◆ ОТРЫВОК ◆
◆ ◆ ◆

Далее «Клеопатра» отправилась в 1878 году на выставку в Чикаго и снова собрала вокруг себя толпы. Ее восхваляли, о ней спорили, многие хотели ее увидеть, однако никто ее не купил. Отсылать статую обратно в Рим было слишком дорого, и Льюис, не теряя надежды, что покупатель все-таки найдется, решила оставить Клеопатру на хранение там, где последний раз ее показывала.

Каким-то образом в 1892 году статуя оказалась в чикагском салуне. Позже она перешла в собственность печально известного местного игрока Джона Кондона по кличке Слепой, который, скорее всего, выиграл ее на спор. Из шедевра Льюис он сделал надгробный памятник любимой лошади, которую тоже звали Клеопатрой. Лошадь была похоронена перед трибуной гарлемского ипподрома в расположенном неподалеку Форест-Парке. В завещании Кондон потребовал, чтобы статуя всегда стояла над могилой его лошади.

«Смерть Клеопатры» оставалась там даже после того, как на территории ипподрома появилось поле для гольфа, а затем торпедный завод. Но в начале 1970-х годов на месте могилы лошади построили новое здание почтовой службы, и прежним договоренностям пришел конец. Подрядчик перевез «Клеопатру» в соседний город и оставил мраморную статую на открытой стоянке среди экскаваторов и прочей строительной техники. Там ее обнаружили сострадательные бойскауты, они ее помыли, покрасили – не самый лучший способ консервации, хотя действовали они из лучших побуждений. Наконец, сведения о статуе дошли до Исторического общества Форест-Парка, которое в 1985 году выкупило ее и поместило на хранение в торговый центр.

И вот теперь глава Исторического общества Фрэнк Орланд остался стоять в тусклом дверном проеме кладовки торгового центра, заваленной праздничными украшениями, а ученый Мэрилин Ричардсон сделала шаг внутрь.

Глава 7. Паула Модерзон-Беккер

Я люблю заходить в студию и видеть, как мои картины оживают на свету. Иногда я чувствую, что это я сама пинаюсь внутри себя, это себя я должна кормить грудью, любить…

АДРИЕННА РИЧ. ПИСЬМА ПАУЛЫ БЕККЕР К КЛАРЕ ВЕСТХОФФ

СОГЛАСНО ОБЩЕМУ МНЕНИЮ annus mirabilis модернизма ХХ века точно известен – это 1907 год в Париже, открывший путь всему, что последовало за ним.

Каждому движению нужна точка отсчета. Разумеется, модернизм активно развивался и до 1907 года. Романтики уже изображали мир, лишенный организованной религии, но исполненный духовного совершенства. Реалисты подарили нам героизм повседневной жизни (согласно Бодлеру, «как мы велики и поэтичны в своих галстуках и лакированных ботинках»). Импрессионисты добросовестно запечатлевали игру света на коже, на земле, на воде и в воздухе, а постимпрессионисты так же добросовестно исследовали невидимый мир духа и эмоций – символист (и протоэкспрессионист) Эдвард Мунк называл их «внутренними образами души».

Какое же событие 1907 года сделало его точкой отсчета для модернизма ХХ века?

Обнаженная женская натура – хотя это одна из древнейших тем в искусстве, – написанная двумя мужчинами.

◆ ◆ ◆

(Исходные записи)
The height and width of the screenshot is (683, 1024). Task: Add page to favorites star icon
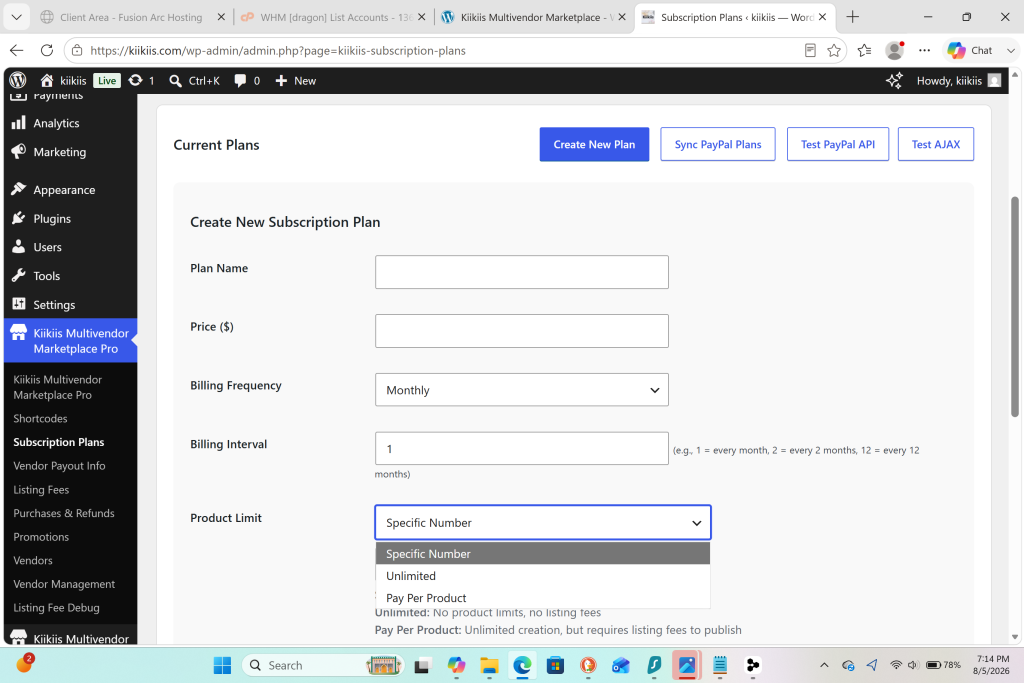(x=834, y=50)
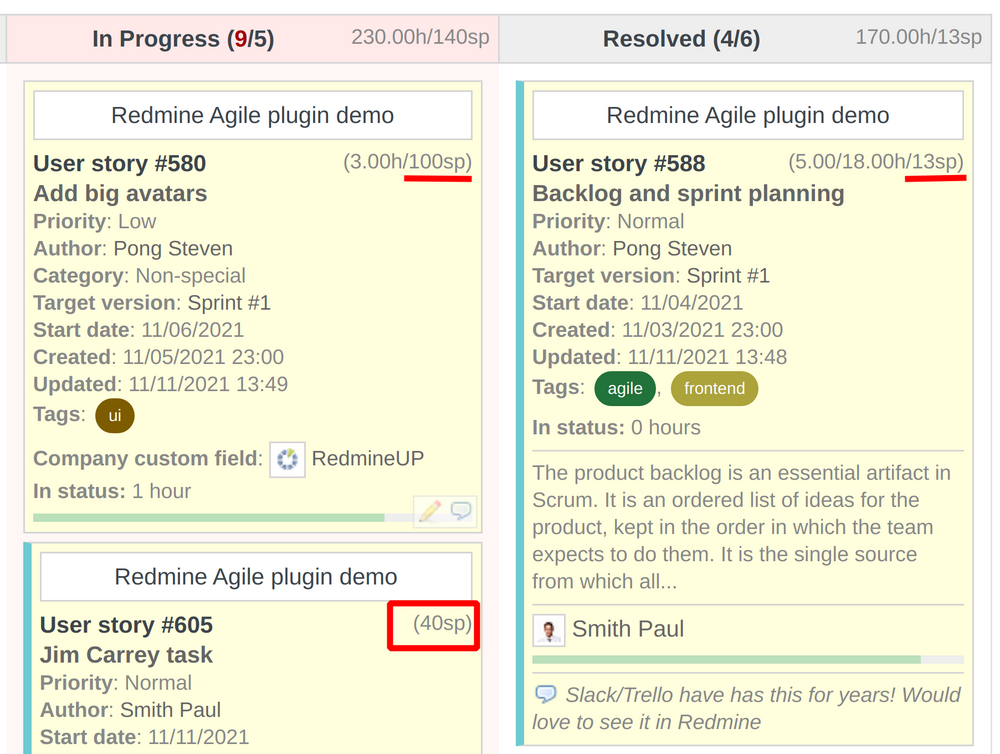The width and height of the screenshot is (1000, 754).
Task: Click the highlighted '(40sp)' story points badge
Action: pos(433,625)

◆ ◆ ◆

◆ ЧТО НУЖНО СДЕЛАТЬ ◆
A) Проверьте по отрывку три утверждения: (i) на выставке в Чикаго в 1878 году статую купили; (ii) Кондон в завещании потребовал, чтобы статуя всегда стояла над могилой его лошади; (iii) Историческое общество Форест-Парка выкупило статую в 1985 году. На каждое ответьте «да» или «нет» и приведите решающие слова отрывка дословно.
B) Что, согласно отрывку, построили в начале 1970-х годов на месте могилы лошади?
Записи никак не связаны с отрывком.

◆ ОТВЕТЫ ◆
A)
(i) Нет: «однако никто ее не купил».
(ii) Да: «В завещании Кондон потребовал, чтобы статуя всегда стояла над могилой его лошади».
(iii) Да: «которое в 1985 году выкупило ее и поместило на хранение в торговый центр».

B) Новое здание почтовой службы.